Farme! Brasileira

Autor(a): Zunnichi


Volume 2

Capítulo 61: Bosque

O ambiente de aparência tranquilo era fachada, Lucas suspirou ao imaginar que não teria nenhum momento de paz mesmo num local que era para ser pacífico.

Ao lado daquela garota, ainda por cima, as coisas pareciam piores. Como se não bastasse ter que cuidar de si mesmo, cuidaria dela até que matassem o chefão da área.

Ou foi isso que Lucas pensou, pois uma janela flutuante o contrariou.

 

Ache o escolhido da entidade de Artemis nas profundezas dessa floresta.

Ele foi selado em algum lugar e diversas armadilhas foram colocadas para impedir o seu progresso.

 

“Hum?

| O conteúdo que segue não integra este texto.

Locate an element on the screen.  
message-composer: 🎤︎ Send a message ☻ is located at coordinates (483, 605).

Encontrar uma pessoa ao invés de enfrentar um chefe? Isso é novo vindo do sistema.”

Ainda assim, deu de ombros, uma missão desse calibre seria mais fácil que matar monstros aleatórios por aí.

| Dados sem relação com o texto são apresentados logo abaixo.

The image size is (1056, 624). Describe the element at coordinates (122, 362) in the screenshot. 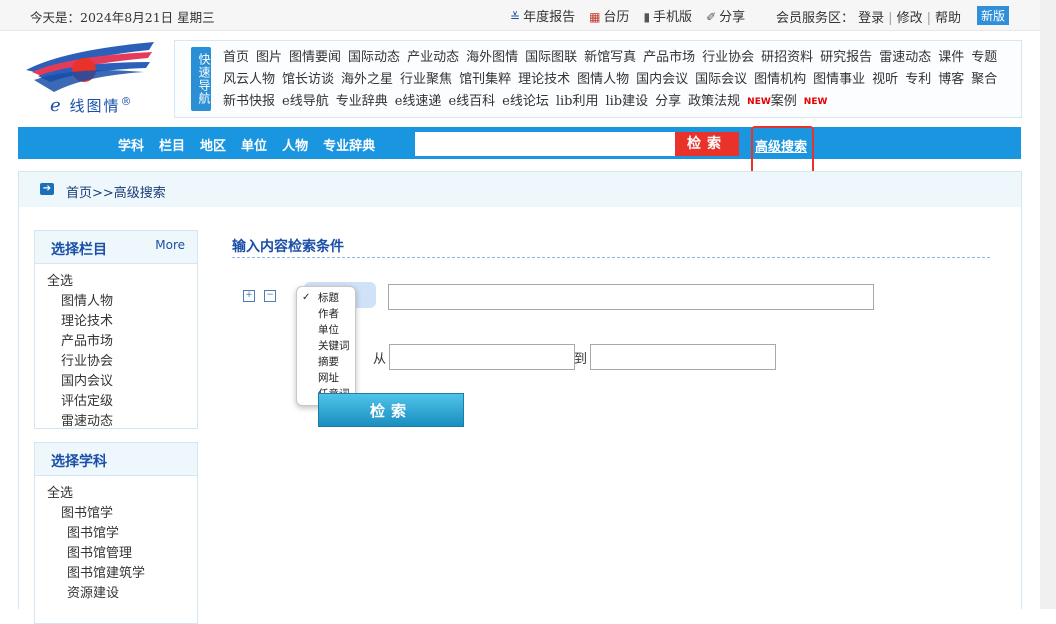

I see `column-item: 行业协会` at that location.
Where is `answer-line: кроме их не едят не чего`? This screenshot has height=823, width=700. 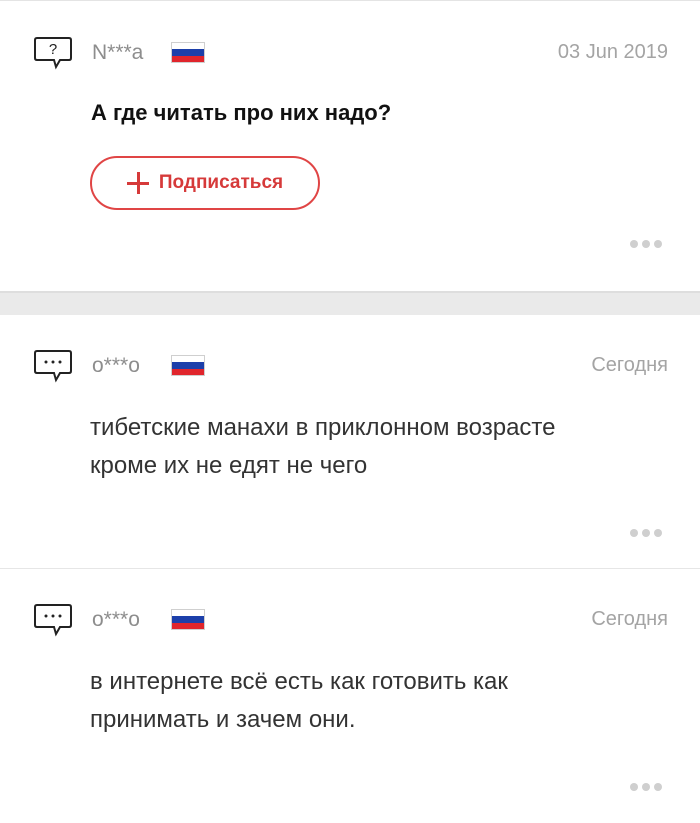
answer-line: кроме их не едят не чего is located at coordinates (229, 466).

— Solein, fique atenta nos arredores. Viemos aqui resgatar uma pessoa, quando a trouxermos de volta essa dimensão vai ser completada.

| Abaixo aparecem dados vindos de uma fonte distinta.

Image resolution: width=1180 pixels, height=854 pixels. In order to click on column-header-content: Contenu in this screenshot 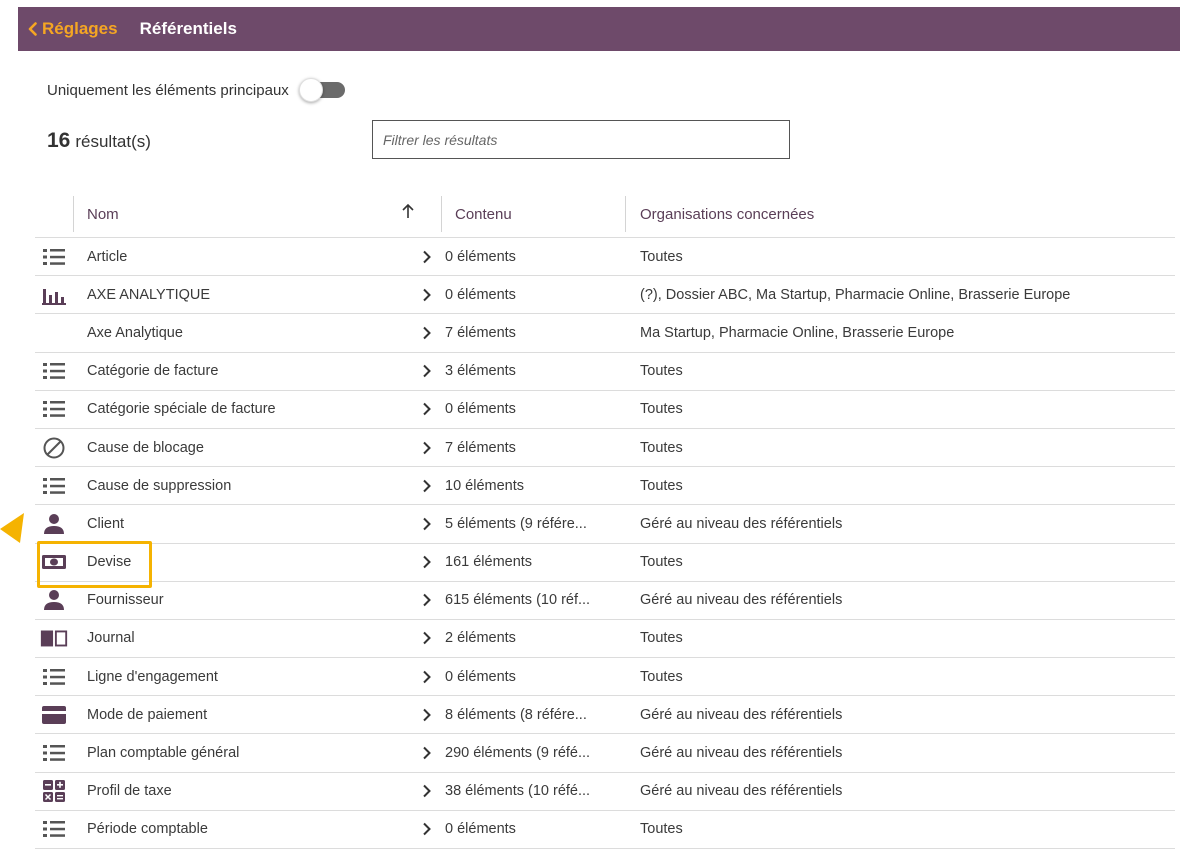, I will do `click(484, 214)`.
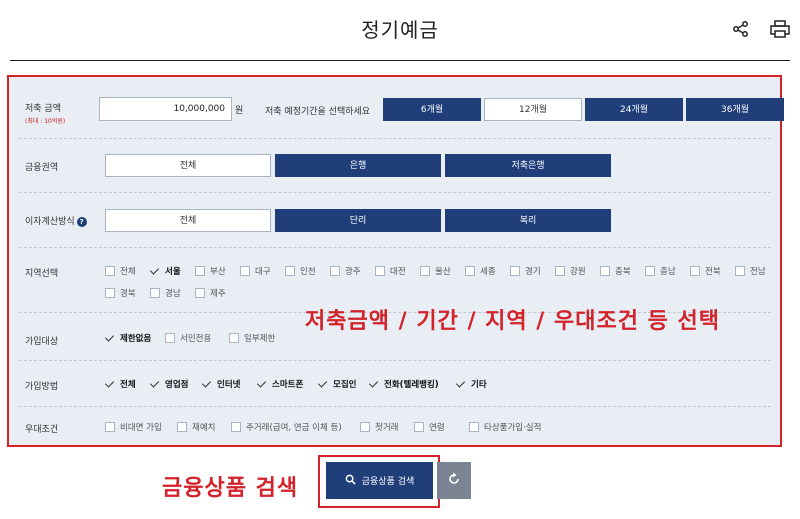 This screenshot has width=800, height=519. I want to click on region-option-checkbox: 대전, so click(390, 271).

— Que tipo de pessoa? — Ela inclinou a cabeça para o lado em dúvida. — Tem vários tipos de pessoa, você tem que ser específico. Ele é um humano? Um elfo? Talvez um dragão? Ora, tem diversos tipos e você não pode generalizar dessa forma.

— Não sei que tipo de pessoa é. — A forma como a elfa falava era irritante, mas Lucas não se importava muito. — Provavelmente ele ou ela está preso em algum lugar desse bosque, fique atenta com coisas estranhas… Também tem armadilhas por aí, então cuidado nunca é demais.

Solein acenou com a cabeça e seguiu o caminho guiado por Lucas. O rapaz, por outro lado, estava com seus olhos atentos escaneando o lugar inteiro.

A mensagem era estranha, pois mesmo com traços de mana vagando pelo ar, não se deparou com um ponto em que se focavam ou formavam uma trilha.

Tudo estava disperso, como um lago que não se conectava a nenhum rio, a ondulação das águas apenas acontecia dentro dele mesmo.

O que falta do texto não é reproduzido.